12 August 2016

A quarter of a century ago, during the collapse of the USSR and the overthrow of communist ideology, intellectuals from all over the post-Soviet states raised a crucial question: does a new society need an ideology? Many people believed that an individual, as the main measure of values, should not be a slave to attitudes and limits. Time has moved on and I am more and more convinced that society, especially Ukrainian society, needs an ideology. An ideology provides a road map for bringing a country out of a crisis, helping those trying to forge a path ahead. This ideology should be determined by three words: spirituality, welfare and security.
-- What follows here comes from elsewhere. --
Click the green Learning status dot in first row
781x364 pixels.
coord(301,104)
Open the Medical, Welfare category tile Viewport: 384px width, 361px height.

Spirituality is the unifying fundamental of society, expressed in moral values and traditions, which are primarily focused on the doctrine of the Orthodox Church, culture, history, and artefacts. This is an all-pervading presence, protecting society from extremism and sedition. This seems to be the only conceivable way to reconcile our country, overcome divisions and unify people - all based on eternal faith, traditions and our great cultural heritage.

Welfare is the absence of the basic need for essential commodities, so that people have time to satisfy their material needs. This should lead to the emergence of a middle class, and help to build a society that is based on fairness and equal opportunites for all.

Stability, and the feeling of being protected from any extreme danger, provides security and confidence in your own future and that of your children. This is an essential foundation on which to build a middle class, a legally governed state and an advanced civil society. Everything else will follow from this.

The presence of these three principles (Spirituality, Welfare and Security) can help to check any Government activity, any initiative or any draft law. Does this activity lead to enhanced safety? Does it make society wealthier in either spiritual or material terms, or more secure and stable? I am sure that such an ideology can help to overcome the instability that we observe both in individuals and in the country in general. It can also provide an answer to questions about where we are going, what we are striving for and what kind of future we want to build for ourselves and our children.